Längere Zeit schon werden sie diskutiert, die steuerlichen Vorhaben zur Stärkung des Wirtschaftsstandorts Deutschland. Der bislang noch nicht offiziell veröffentlichte Referentenentwurf des BMF für ein Arbeitsmarktstärkungsgesetz soll nun zusätzliche Arbeit bei Arbeitnehmerinnen und Arbeitnehmern steuerlich fördern und damit entsprechende Anreize zur Mehrarbeit setzen. Alle drei enthaltenen Maßnahmen setzen auf dasselbe Mittel der Steuerfreiheit. Neben einer Steuerbefreiung für Überstundenzuschläge und einer Teilzeitaufstockungsprämie ist wesentlicher Bestandteil die sog. Aktivrente. Was steckt dahinter, wer soll profitieren und was sollte bedacht werden?
Liebe Leserin, lieber Leser,
um dem bestehenden Fachkräftemangel entgegenzuwirken unternimmt die Bundesregierung aktuell mehrere Maßnahmen, die zur Mehrarbeit motivieren sollen. Eine Reihe davon zielt darauf ab, die Beschäftigung im Rentenalter zu erleichtern und zu fördern. So folgen nun auch steuerliche Anreize, die mittels einer Steuerbefreiung für die Weiterarbeit nach Erreichen der Regelaltersgrenze die Erwerbstätigkeit im Alter steigern soll. Mit dem Arbeitsmarktstärkungsgesetz soll durch § 3 Nr. 21 EStG – neu – die sog. Aktivrente in Form eines Steuerfreibetrags von bis zu 24.000 Euro im Jahr für nichtselbständige Einkünfte nach § 19 Abs. 1 Satz 1 Nr. 1 EStG für Steuerpflichtige, die nach Erreichen der Regelaltersgrenze weiterarbeiten, eingeführt werden.

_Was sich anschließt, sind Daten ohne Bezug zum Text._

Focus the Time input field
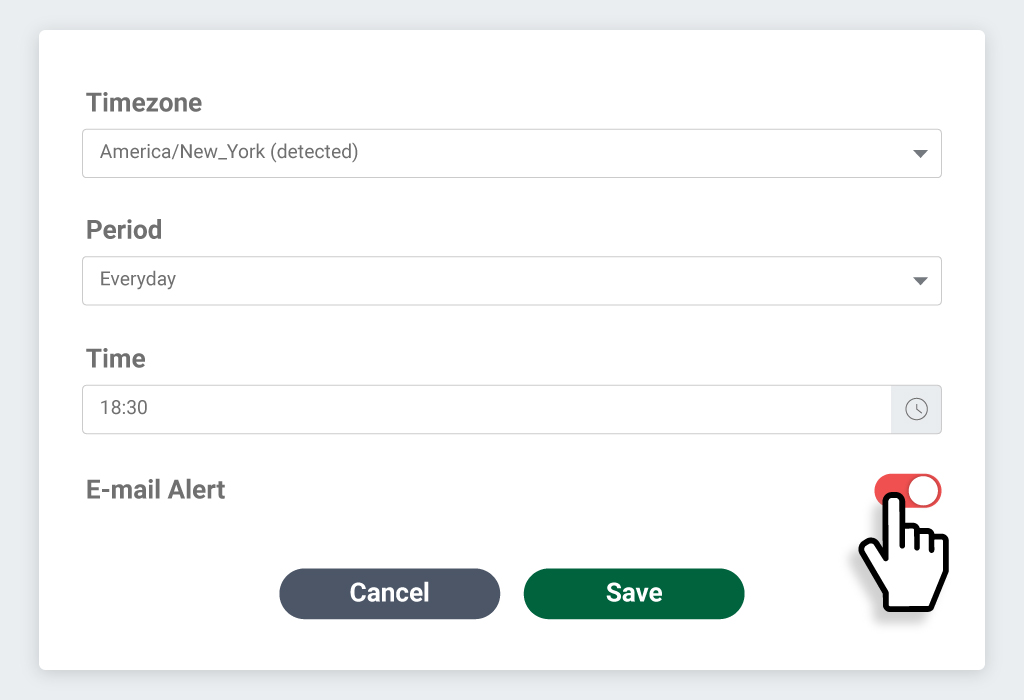The height and width of the screenshot is (700, 1024). (x=487, y=409)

Wer ist begünstigt? Grundsätzlich kann danach derjenige, der die gesetzliche Regelaltersgrenze erreicht hat und weiterarbeitet, bis zu 2.000 Euro Arbeitslohn im Monat steuerfrei beziehen. Wesentliches Kriterium ist dabei die Regelaltersgrenze im Sinne des SGB VI, wobei auch die stufenweise Anhebung der Regelaltersgrenze bis zum Jahrgang 1964 berücksichtigt wird. Ob neben der nichtselbständigen Tätigkeit eine Regelaltersrente oder Versorgungsbezüge bezogen werden ist hierfür ohne Belang. Zumindest dieser Aspekt trägt zur Vereinfachung bei, da sich weitere arbeitgeberseitige Ermittlungen insoweit erübrigen.

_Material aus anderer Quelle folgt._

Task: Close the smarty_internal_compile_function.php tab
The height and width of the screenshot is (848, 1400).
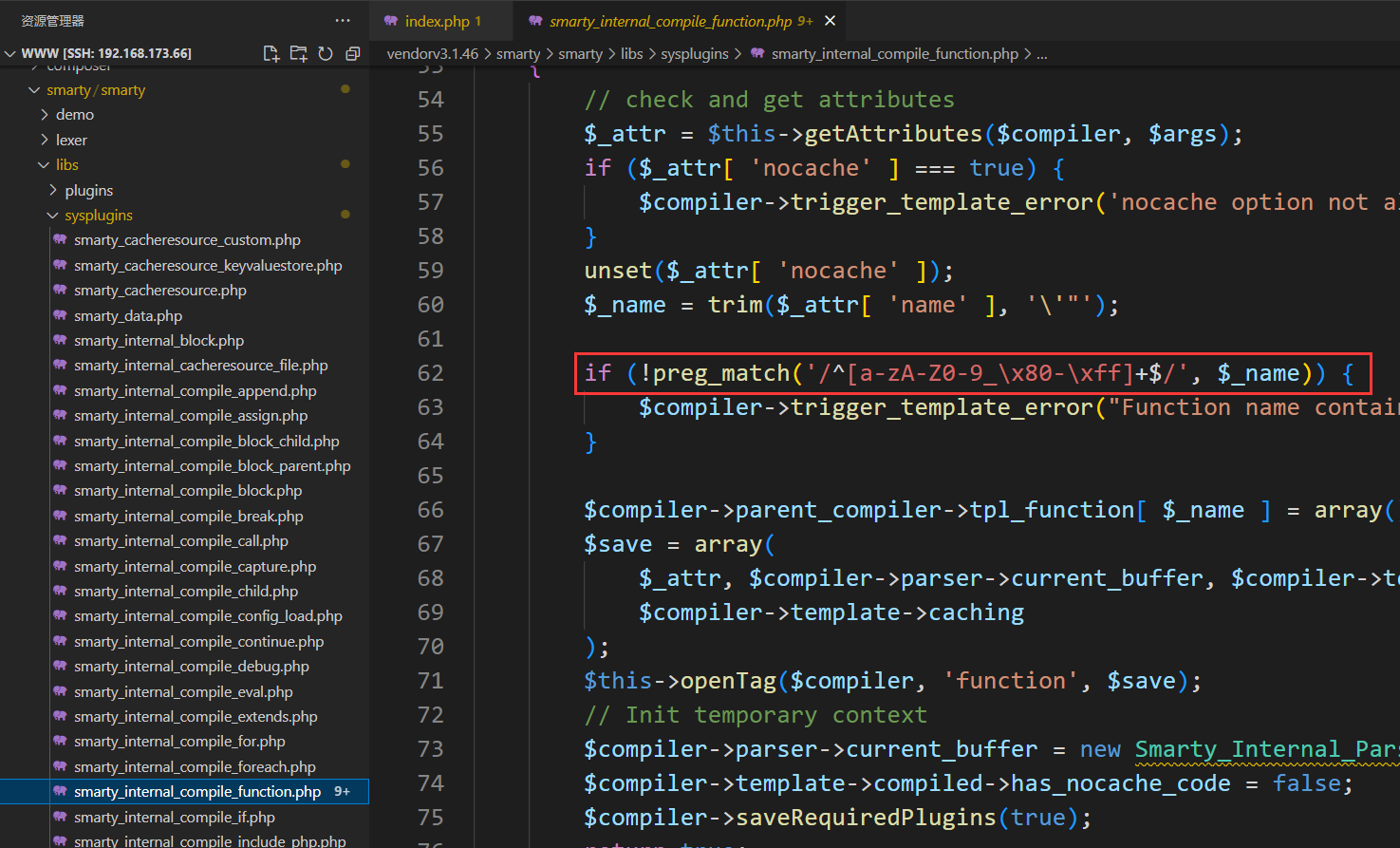Action: coord(831,21)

Weitere Voraussetzung für die Steuerbefreiung ist, dass der Arbeitgeber für den Arbeitslohn Rentenversicherungsbeiträge oder Zuschüsse an eine berufsständische Versorgungseinrichtung nach § 168 Abs. 1 Nr. 1, Nr. 1d, Abs. 3, § 172 Abs. 1 oder § 172a SGB VI zu entrichten hat. Demzufolge greift die Steuerbefreiung nicht für Minijobber. Der Gesetzgeber sieht insoweit wegen bereits bestehender steuer- und beitragsrechtlicher Förderungen wie zum Beispiel der einheitlichen Pauschsteuer von 2 Prozent keinen Bedarf. Systematisch hätte es andernfalls auch spezieller Regelungen bedurft, um eine mehrfache Inanspruchnahme zu vermeiden. Schließlich werden im Fall der Pauschalierung weder ELStAM abgerufen, noch werden die Einnahmen in der Steuererklärung erklärt.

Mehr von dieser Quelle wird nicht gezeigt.